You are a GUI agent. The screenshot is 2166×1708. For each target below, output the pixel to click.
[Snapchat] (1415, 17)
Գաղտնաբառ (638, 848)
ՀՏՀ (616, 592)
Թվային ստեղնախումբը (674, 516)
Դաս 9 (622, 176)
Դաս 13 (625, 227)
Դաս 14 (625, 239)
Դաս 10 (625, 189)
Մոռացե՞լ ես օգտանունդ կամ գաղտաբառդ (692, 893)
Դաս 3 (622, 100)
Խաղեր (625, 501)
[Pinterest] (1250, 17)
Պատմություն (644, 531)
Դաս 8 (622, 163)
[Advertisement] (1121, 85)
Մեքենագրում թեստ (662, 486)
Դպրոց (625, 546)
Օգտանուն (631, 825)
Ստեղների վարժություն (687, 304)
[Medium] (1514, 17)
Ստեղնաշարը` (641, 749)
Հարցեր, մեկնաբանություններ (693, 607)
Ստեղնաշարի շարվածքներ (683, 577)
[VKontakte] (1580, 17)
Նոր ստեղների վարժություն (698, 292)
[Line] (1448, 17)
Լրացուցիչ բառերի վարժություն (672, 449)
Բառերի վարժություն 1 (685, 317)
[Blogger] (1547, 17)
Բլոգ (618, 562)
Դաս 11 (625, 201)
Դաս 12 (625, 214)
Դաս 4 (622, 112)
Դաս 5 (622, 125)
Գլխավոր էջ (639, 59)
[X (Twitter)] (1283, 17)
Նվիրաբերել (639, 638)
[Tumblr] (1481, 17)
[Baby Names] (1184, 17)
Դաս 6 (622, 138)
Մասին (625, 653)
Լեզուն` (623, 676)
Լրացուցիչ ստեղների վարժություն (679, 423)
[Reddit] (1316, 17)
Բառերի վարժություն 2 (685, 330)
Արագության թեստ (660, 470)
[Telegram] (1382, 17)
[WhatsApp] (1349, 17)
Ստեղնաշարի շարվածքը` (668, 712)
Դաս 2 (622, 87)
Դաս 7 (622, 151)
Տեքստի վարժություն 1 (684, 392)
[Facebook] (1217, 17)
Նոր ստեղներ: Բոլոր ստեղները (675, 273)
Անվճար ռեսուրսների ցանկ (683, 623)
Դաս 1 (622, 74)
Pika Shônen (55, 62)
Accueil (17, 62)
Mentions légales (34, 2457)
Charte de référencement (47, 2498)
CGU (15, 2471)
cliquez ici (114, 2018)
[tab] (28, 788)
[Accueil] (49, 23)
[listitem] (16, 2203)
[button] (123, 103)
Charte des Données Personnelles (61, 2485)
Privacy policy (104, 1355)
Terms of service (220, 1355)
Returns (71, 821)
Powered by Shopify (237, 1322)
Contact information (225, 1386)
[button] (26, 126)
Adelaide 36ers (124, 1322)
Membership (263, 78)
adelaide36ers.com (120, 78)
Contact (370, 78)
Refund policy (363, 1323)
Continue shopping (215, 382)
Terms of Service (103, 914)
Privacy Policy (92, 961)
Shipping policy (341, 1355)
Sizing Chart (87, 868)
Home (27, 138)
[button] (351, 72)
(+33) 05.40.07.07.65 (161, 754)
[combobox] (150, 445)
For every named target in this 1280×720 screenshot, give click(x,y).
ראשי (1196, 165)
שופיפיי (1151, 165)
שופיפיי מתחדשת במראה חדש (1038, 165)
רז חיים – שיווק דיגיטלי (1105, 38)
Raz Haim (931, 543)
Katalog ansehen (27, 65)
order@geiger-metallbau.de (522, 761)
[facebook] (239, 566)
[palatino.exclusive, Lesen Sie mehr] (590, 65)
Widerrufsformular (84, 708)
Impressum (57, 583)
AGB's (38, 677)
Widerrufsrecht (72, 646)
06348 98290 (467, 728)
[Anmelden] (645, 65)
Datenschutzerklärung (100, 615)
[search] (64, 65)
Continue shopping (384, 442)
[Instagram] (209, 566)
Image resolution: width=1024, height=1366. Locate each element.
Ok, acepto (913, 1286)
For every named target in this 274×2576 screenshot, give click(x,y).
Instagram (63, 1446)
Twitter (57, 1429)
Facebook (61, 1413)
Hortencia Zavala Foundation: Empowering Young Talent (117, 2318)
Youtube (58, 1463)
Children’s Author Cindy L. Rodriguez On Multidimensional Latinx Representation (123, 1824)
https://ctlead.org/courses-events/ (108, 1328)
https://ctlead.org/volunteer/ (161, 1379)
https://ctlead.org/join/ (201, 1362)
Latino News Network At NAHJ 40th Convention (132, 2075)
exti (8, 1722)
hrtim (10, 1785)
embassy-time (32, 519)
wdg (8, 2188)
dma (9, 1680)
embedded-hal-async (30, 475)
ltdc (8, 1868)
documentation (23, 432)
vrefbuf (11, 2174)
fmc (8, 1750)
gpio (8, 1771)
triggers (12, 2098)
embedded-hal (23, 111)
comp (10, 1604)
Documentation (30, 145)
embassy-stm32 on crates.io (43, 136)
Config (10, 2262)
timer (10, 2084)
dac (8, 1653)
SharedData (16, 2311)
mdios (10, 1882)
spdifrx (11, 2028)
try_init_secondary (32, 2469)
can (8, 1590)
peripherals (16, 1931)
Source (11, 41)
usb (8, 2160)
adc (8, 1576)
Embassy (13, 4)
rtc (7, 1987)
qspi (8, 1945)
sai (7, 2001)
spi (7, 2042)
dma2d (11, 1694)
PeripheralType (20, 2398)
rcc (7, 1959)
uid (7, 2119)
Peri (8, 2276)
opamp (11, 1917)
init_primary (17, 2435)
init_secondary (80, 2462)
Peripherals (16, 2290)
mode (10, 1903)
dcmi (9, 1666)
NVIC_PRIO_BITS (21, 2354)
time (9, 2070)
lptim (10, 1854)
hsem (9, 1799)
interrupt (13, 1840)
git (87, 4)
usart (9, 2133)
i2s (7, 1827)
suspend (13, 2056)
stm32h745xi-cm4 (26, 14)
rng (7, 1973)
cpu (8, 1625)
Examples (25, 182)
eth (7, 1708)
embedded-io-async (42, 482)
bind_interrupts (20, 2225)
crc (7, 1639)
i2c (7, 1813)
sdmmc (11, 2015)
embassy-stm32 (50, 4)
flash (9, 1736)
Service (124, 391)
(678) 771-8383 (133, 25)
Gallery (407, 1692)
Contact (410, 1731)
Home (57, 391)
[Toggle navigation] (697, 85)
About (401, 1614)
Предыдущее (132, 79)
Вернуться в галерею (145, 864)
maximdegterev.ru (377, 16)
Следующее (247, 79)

- Your task -
Output exactly the lines of the material above from the one containing "Hortencia Zavala Foundation: Empowering" up to and including the one containing "hsem (9, 1799)".

- Answer space -
Hortencia Zavala Foundation: Empowering Young Talent (117, 2318)
Youtube (58, 1463)
Children’s Author Cindy L. Rodriguez On Multidimensional Latinx Representation (123, 1824)
https://ctlead.org/courses-events/ (108, 1328)
https://ctlead.org/volunteer/ (161, 1379)
https://ctlead.org/join/ (201, 1362)
Latino News Network At NAHJ 40th Convention (132, 2075)
exti (8, 1722)
hrtim (10, 1785)
embassy-time (32, 519)
wdg (8, 2188)
dma (9, 1680)
embedded-hal-async (30, 475)
ltdc (8, 1868)
documentation (23, 432)
vrefbuf (11, 2174)
fmc (8, 1750)
gpio (8, 1771)
triggers (12, 2098)
embedded-hal (23, 111)
comp (10, 1604)
Documentation (30, 145)
embassy-stm32 on crates.io (43, 136)
Config (10, 2262)
timer (10, 2084)
dac (8, 1653)
SharedData (16, 2311)
mdios (10, 1882)
spdifrx (11, 2028)
try_init_secondary (32, 2469)
can (8, 1590)
peripherals (16, 1931)
Source (11, 41)
usb (8, 2160)
adc (8, 1576)
Embassy (13, 4)
rtc (7, 1987)
qspi (8, 1945)
sai (7, 2001)
spi (7, 2042)
dma2d (11, 1694)
PeripheralType (20, 2398)
rcc (7, 1959)
uid (7, 2119)
Peri (8, 2276)
opamp (11, 1917)
init_primary (17, 2435)
init_secondary (80, 2462)
Peripherals (16, 2290)
mode (10, 1903)
dcmi (9, 1666)
NVIC_PRIO_BITS (21, 2354)
time (9, 2070)
lptim (10, 1854)
hsem (9, 1799)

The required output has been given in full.